Stupid Samuel
It was a quiet afternoon in a quiet street. Everyone was taking their siestas. Everyone, except "Stupid Samuel."
"Stupid Samuel" was the name that the barrio people coined and gave to a boy of eight, with small hands and small feet, and whose face was dotted with pimenta-sized freckles. He also was a pygmy, like his fellow villagers. But he was a different kind of pygmy, he was "Stupid Samuel" and he was proud of it.
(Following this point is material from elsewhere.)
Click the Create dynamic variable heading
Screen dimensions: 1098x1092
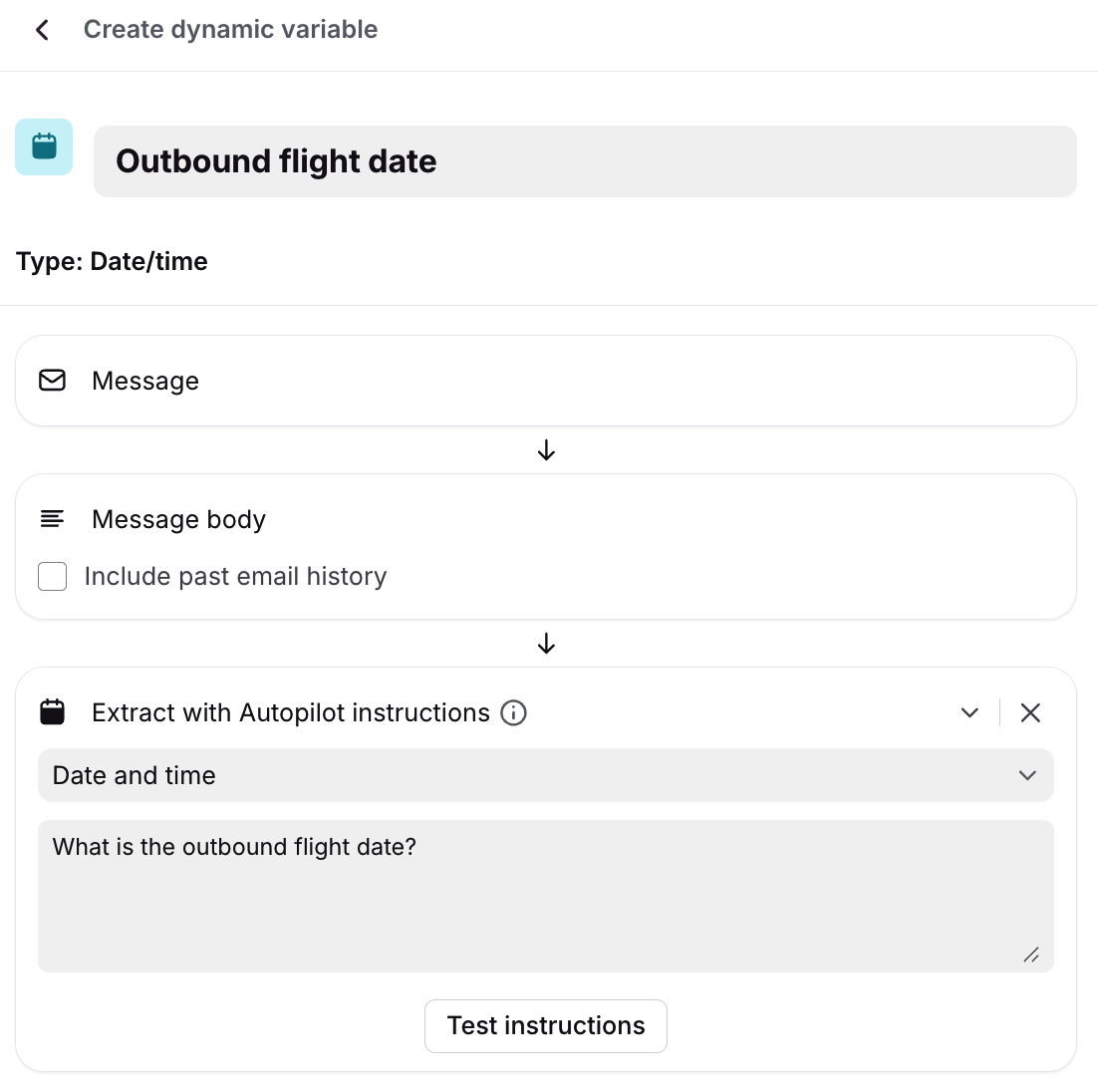coord(230,30)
Instead of taking his siesta, "Stupid Samuel" was now taking his merienda. He was now sitting under a growth of bougainvillea, near some cobblestones, eating the remains of his favorite fruits -- avocados, papayas, star apples, and guavas -- which he stole from the nearby palanque. He had forgotten to bring some peso coins out from the abaca box.
He also had forgotten to join the fiesta held this morning, and eat there because he was too busy looking at one of the 3-D frames brought by some American tourists. He could never understand what people saw in these pictures. He turned it upside-down. He placed it on the floor. He held it up by the window, near the light. He pressed it close to his eyes. He wore his mother's glasses. And he still could never figure it out. No wonder why he was called "Stupid Samuel."
"Stupid Samuel" had snapped out of his reverie only when he heard his neighbor's dog yelping. He never knew what breed it was, he only knew it was a "local." And then he was never sure whether it was a "him" or a "her." "Stupid Samuel" never knew how to look.
His mother never taught him anything. She never taught him things that she deemed unnecessary to learn. For instance, she never taught him that the donut-like structure near their cottage implied emptiness or hunger. "Stupid Samuel," being stupid, only thought that it just was a donut-shaped sculpture.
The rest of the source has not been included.